Don’t give up on your dreams, but remember there will be plenty of times when you have to tweak them a bit…or a lot. I think of all the couples who were slated to get married in 2020. They either postponed or scrapped the big wedding for a backyard ceremony and bbq. How many brides had to *massively* shift heir vision and let go of what they assumed their wedding would look like. This happened to my friend and she cried and cried, of course. It was a big disappointment. But then she and her fiancé had the most charming backyard ceremony. It was small but so romantic.Now she says she wouldn’t change a thing about her wedding. I’ve got a silly example from my own dreams. I had long hoped to spend my 50th birthday on Maui with friends and family all staying at the Four Seasons. Fifty happened during Covid so I moved my dream celebration to sixty. And then come to find out tourism isn’t considered a good thing by locals in Hawaii, so will choose a different destination where tourism is encouraged and sustainable. I’m still dreaming my dream, even it looks different than I thought it would. All this to say, don’t lose heart when stuff happens and your plans are upended. Be honest about your disappointment about what’s been lost, but then be open to opportunities this new turn of events brings with it. There are always blessings hidden among heartbreak.


13, 17, 21



“The only way out is to love yourself. That’s it. That’s all.” - Valerie Bertinelli


10, 13, 17, 21



My dad was a Marine. He enlisted at 18 with his buddies during he Korean War. He was never a "typical" Marine, always a gentle spirit and rarely spoke about his days in Korea. One carry-over was kind of a little inside joke he had with his buddies in the war: They used the expression "Semper Fi" sarcastically, in the opposite way it's meant. When they said it to each other it meant "I got mine, you're on your own.

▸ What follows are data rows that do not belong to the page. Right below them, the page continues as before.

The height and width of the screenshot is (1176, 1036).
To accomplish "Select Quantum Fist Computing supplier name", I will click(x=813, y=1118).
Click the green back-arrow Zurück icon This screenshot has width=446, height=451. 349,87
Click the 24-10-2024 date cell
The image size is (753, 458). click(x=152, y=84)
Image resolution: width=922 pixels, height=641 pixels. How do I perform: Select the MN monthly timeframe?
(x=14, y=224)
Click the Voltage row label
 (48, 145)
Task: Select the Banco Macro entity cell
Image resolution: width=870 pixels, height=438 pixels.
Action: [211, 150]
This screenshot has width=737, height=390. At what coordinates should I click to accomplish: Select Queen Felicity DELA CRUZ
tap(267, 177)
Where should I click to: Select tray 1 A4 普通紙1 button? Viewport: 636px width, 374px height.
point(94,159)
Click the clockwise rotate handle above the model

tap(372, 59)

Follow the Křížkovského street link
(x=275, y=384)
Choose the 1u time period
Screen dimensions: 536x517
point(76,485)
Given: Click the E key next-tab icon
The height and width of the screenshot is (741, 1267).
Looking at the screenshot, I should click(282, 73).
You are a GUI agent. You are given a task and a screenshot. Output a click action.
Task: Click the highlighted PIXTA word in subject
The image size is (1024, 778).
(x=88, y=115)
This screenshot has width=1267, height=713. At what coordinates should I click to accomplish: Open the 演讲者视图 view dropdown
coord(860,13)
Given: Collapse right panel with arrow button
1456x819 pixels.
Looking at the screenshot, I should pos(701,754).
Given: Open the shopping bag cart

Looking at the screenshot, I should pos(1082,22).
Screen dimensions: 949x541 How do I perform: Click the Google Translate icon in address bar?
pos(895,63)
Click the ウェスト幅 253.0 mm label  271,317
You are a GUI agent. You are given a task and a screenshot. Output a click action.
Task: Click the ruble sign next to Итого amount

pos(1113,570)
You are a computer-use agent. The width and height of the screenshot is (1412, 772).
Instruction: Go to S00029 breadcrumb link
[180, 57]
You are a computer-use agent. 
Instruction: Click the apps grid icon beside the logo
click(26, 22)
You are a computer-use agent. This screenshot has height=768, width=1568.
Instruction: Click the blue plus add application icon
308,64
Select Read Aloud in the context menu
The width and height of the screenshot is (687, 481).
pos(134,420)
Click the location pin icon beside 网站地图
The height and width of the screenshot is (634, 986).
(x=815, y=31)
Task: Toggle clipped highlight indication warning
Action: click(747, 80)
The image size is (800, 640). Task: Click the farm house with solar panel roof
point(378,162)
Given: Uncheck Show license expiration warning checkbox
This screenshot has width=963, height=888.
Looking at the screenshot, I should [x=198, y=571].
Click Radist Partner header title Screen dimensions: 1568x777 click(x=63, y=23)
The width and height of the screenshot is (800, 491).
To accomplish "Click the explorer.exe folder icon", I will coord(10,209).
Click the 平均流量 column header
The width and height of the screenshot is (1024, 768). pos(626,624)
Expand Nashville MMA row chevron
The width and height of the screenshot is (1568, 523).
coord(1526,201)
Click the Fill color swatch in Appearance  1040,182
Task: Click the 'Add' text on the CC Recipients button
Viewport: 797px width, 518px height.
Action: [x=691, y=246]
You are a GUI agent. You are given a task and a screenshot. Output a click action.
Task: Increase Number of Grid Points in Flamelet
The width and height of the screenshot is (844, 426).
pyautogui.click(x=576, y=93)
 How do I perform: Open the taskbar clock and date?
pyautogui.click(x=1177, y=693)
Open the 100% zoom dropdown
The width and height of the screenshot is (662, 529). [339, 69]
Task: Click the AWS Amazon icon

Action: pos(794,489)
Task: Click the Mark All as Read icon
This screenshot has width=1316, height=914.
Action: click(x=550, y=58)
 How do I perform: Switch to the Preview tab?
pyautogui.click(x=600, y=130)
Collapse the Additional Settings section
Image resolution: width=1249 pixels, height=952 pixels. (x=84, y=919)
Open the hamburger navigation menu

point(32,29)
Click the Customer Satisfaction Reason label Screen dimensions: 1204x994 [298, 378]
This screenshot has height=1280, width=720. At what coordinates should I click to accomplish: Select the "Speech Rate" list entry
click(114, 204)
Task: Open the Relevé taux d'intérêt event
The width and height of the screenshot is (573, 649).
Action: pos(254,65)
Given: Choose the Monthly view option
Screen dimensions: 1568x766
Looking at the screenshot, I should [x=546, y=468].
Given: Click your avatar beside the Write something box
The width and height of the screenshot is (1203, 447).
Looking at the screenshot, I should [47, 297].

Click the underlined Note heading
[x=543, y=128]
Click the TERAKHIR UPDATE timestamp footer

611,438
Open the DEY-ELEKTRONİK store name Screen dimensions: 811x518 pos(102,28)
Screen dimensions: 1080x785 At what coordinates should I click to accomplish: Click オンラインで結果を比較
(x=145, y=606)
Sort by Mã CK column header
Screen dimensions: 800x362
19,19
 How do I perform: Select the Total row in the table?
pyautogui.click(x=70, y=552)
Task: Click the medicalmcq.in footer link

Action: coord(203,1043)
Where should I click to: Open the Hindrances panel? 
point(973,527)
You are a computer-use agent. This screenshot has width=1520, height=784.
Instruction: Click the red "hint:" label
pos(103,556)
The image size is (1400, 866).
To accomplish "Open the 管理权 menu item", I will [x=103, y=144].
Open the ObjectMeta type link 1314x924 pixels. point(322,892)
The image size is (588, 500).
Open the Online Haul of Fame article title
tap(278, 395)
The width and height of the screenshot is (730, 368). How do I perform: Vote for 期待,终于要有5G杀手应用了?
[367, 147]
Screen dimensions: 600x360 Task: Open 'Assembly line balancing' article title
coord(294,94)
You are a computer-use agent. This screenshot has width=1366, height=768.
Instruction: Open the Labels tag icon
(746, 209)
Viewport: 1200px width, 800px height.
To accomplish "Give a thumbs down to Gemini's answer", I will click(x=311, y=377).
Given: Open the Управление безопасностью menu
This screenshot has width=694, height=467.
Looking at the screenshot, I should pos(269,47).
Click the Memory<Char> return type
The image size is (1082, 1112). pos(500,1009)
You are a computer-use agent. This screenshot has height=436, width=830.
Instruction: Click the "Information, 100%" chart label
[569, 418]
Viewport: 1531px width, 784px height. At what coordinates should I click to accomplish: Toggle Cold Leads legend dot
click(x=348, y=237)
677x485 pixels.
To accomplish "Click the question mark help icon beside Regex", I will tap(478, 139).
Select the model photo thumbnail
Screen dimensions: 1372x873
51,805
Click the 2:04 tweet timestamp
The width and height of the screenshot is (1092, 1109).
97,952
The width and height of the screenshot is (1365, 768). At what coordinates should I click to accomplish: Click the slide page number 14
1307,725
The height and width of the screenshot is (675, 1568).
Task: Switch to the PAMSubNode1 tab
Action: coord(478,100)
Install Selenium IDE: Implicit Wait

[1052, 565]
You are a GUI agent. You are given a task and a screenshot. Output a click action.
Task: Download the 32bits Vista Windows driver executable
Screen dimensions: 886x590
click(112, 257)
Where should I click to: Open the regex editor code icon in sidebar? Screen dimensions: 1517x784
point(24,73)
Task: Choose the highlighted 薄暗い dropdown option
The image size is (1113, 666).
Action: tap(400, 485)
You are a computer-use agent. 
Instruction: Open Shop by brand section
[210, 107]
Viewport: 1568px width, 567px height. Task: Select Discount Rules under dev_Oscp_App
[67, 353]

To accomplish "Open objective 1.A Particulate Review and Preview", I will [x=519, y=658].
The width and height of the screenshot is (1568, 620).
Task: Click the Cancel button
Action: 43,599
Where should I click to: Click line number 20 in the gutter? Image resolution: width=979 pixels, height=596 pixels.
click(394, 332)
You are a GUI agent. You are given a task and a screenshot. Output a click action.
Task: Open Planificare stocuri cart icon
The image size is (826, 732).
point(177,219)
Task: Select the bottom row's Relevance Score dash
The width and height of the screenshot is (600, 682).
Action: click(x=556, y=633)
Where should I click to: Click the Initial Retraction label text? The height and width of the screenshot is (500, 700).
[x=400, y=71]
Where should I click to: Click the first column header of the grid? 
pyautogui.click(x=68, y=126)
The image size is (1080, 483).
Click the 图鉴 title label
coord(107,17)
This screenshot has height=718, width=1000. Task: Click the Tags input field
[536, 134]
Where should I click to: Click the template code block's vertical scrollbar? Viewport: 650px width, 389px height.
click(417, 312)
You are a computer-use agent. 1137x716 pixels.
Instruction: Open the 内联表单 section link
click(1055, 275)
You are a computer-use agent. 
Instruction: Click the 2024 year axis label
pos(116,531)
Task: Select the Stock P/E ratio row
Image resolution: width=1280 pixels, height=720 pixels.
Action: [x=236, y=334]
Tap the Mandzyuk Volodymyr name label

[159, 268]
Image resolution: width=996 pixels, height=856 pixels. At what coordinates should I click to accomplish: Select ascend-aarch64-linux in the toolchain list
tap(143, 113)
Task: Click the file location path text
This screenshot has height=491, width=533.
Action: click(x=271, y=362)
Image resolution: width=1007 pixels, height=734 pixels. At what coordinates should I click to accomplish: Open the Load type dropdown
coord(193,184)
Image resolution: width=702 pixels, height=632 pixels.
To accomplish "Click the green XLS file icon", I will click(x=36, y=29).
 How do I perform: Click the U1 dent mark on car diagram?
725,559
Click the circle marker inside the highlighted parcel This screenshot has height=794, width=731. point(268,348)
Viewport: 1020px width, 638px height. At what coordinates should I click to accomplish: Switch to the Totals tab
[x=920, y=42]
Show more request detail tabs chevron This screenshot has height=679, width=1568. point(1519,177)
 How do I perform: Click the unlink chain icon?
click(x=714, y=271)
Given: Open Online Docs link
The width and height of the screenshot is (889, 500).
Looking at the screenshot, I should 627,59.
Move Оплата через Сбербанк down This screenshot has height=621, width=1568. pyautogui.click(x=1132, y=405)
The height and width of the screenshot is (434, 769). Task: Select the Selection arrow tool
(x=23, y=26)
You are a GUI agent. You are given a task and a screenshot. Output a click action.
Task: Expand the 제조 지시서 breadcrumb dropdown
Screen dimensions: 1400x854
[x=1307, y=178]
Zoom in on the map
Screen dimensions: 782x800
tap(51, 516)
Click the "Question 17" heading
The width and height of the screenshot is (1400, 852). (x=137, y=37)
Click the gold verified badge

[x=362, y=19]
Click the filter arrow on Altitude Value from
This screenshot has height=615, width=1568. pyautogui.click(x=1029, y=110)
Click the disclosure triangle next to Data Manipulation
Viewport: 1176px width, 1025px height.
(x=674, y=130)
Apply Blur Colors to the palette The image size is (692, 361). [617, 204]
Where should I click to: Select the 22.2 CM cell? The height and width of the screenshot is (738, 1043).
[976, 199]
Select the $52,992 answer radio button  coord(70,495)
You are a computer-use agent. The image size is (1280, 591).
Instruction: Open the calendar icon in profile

Fend for yourself." We always used to joke about it too when little things happened like there was no more milk for the cereal, "Semper Fi." Of course the irony is that my dad and his Marine buddies were the very definition of faithful when it came to the big stuff. They just liked to joke about the little stuff. Still use it jokingly that way to this day.


18



“Courage is what it takes to stand up and speak. Courage is also what it takes to sit down and listen.” - Winston Churchill


16, 21



Look for answers where truth, laughter, kindness, beauty, compassion and love are found. (Not in outward appearances or illusions of perfection. Not in cynicism, apathy or destructiveness.)